England Netball Premier League
- Classification: Amateur
- Sport: Netball
- Founded: 2006
- First season: 2006/2007
- Organising body: England Netball
- Divisions: 3
- No. of teams: 30
- Country: England
- Most titles: Oldham Netball Club
- Qualification: Premier League Play Offs
- Streaming partner: englandnetball.tv
- Relegation to: Regional League
- Website: https://www.englandnetball.co.uk/competitions/premier-leagues/

= England Netball Premier League =

National amateur netball league in England

The England Netball Premier League is a netball league in England and the highest level of club/amateur netball in the country. The teams that make up the three divisions have come through the county, regional and national pathway to take one of the 30 places.

The league was founded at the start of the 2006/07 season, as a replacement for the National Clubs League. It is the second level of play in the sport in England, below the closed Netball Super League.

== Competition Format ==
Each league comprises 10 teams who play each other twice in a home and away fixture. 5 points are award for a win, 3 for a draw, 2 for a loss within 5 goals, 1 for a loss if more than 50% of the winners score and 0 for any other loss.

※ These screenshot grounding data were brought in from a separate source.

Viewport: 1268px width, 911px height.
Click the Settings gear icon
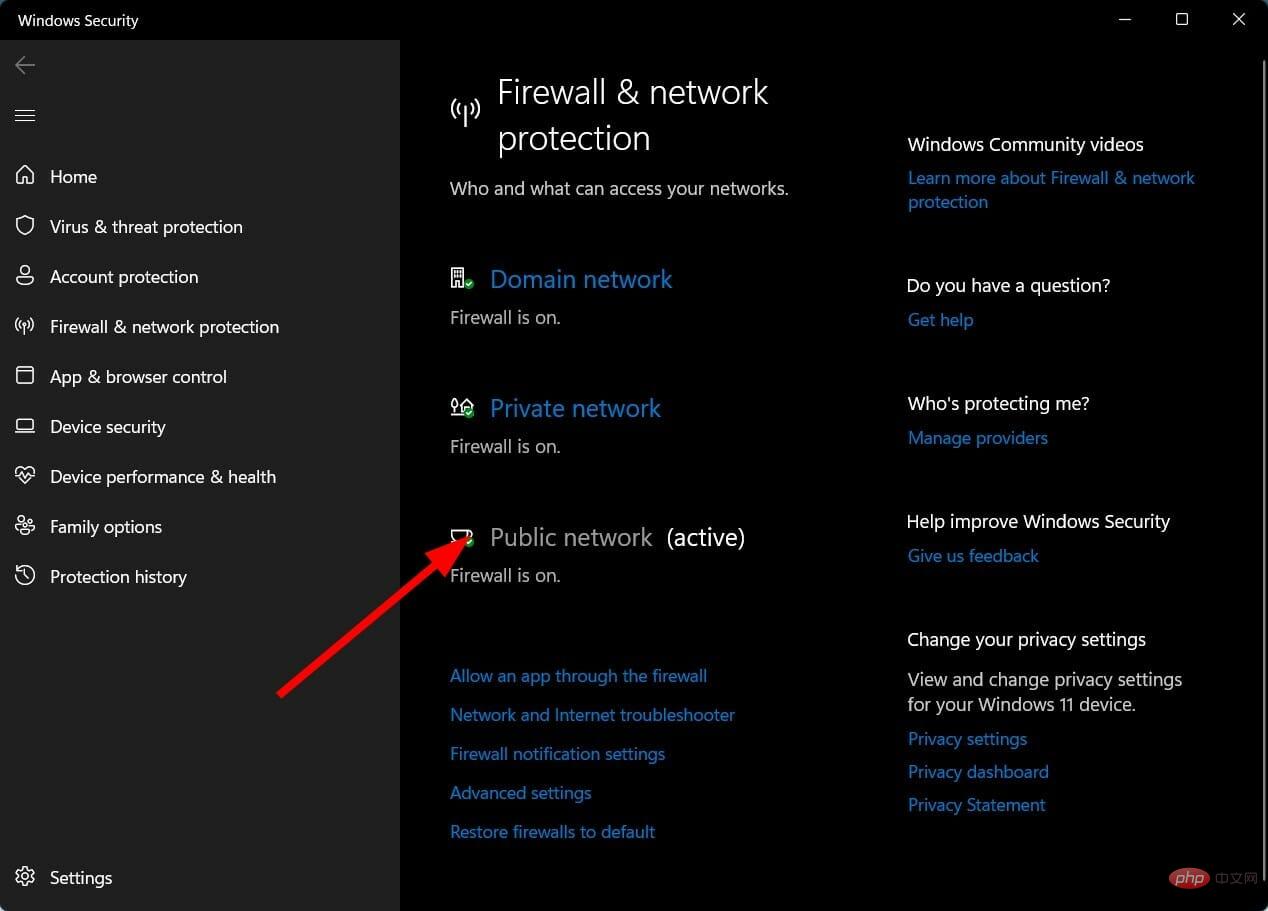tap(25, 877)
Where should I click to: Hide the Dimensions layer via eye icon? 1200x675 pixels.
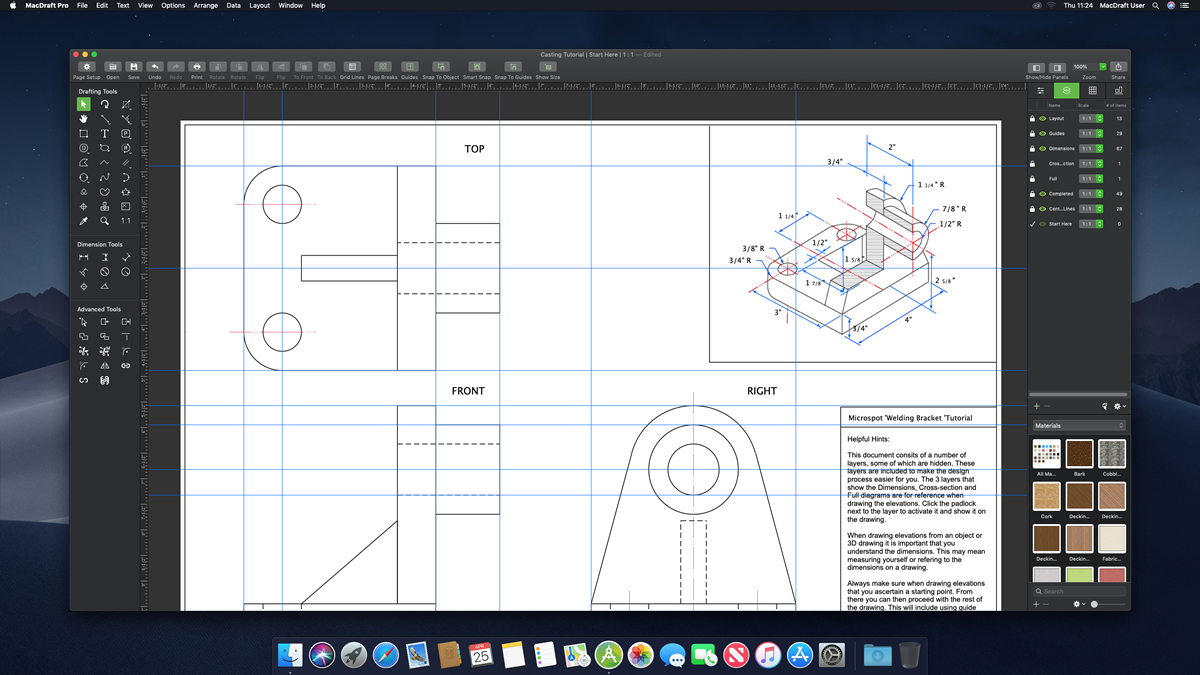pos(1042,149)
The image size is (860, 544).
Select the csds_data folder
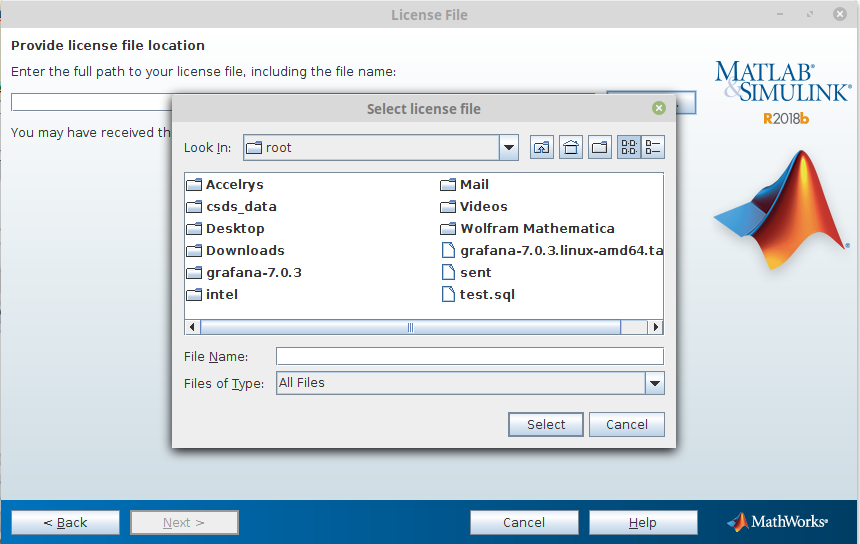[240, 207]
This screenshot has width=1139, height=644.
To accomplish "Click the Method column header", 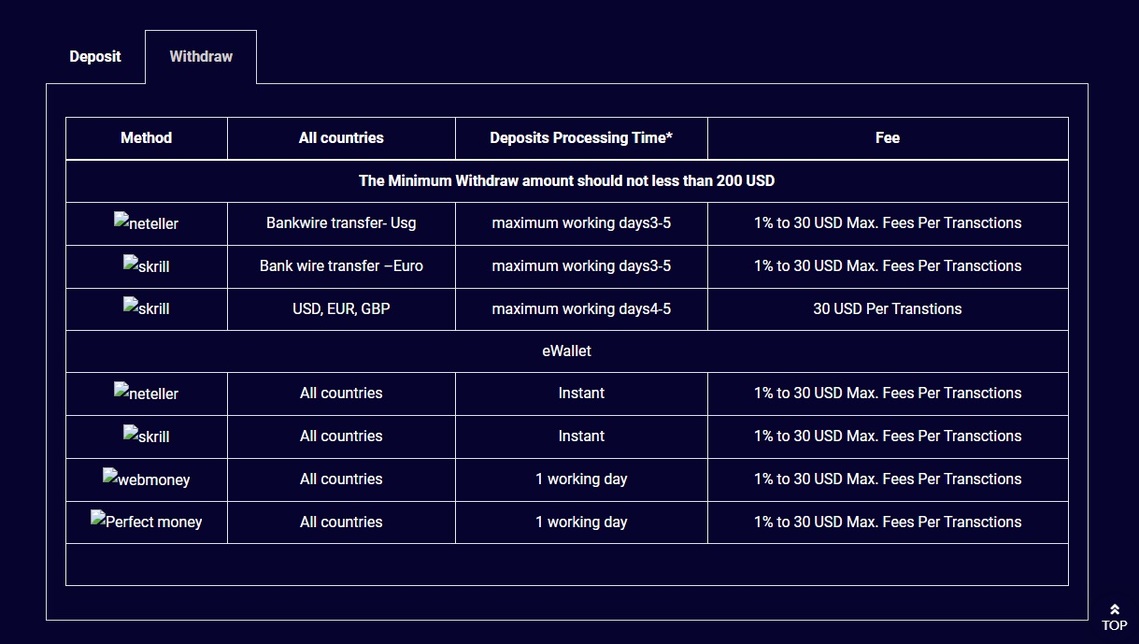I will (146, 138).
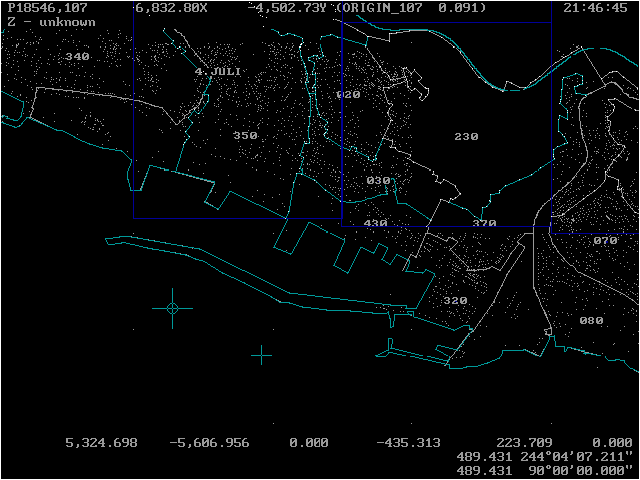Screen dimensions: 640x480
Task: Click district number 350
Action: click(x=245, y=136)
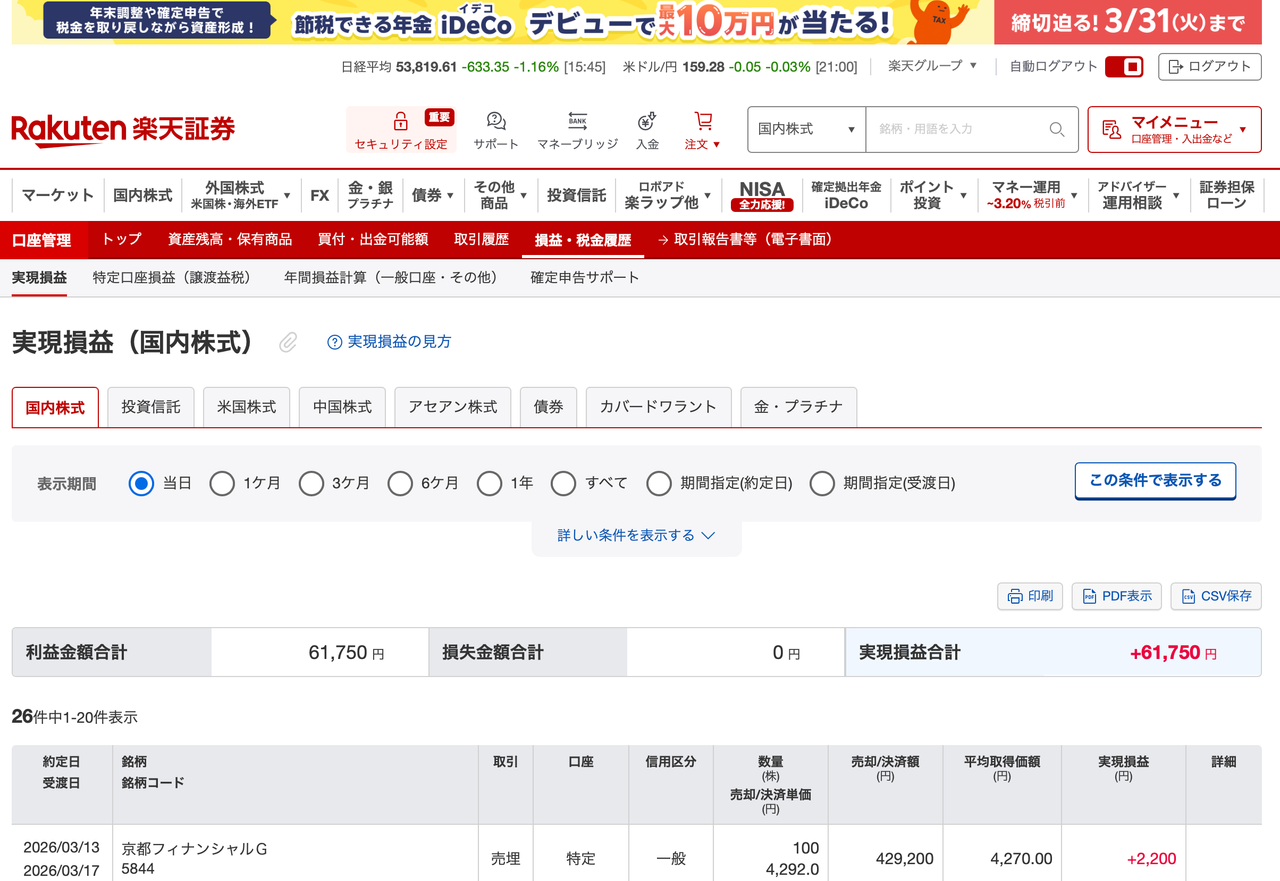Expand 詳しい条件を表示する options
This screenshot has width=1280, height=881.
coord(637,535)
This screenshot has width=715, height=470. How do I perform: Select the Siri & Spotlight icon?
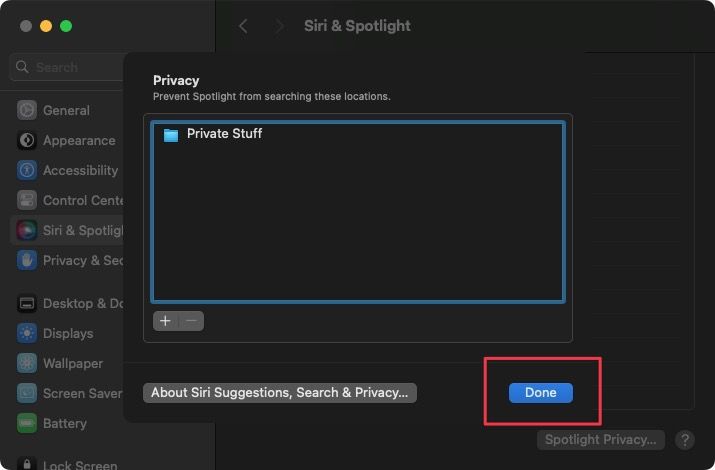[x=26, y=230]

The team who finishes top of the each league table are named champions.

Each season, the top two teams in Premier League 2 and 3 are promoted to the division above, and the bottom two teams in Premier League 1 and 2 are relegated. In Premier League 3 the bottom 3 teams (8th, 9th and 10th) take part in the Premier League Play-Offs alongside the 9 regional league winners to decide who will compete in Premier League 3 the following season.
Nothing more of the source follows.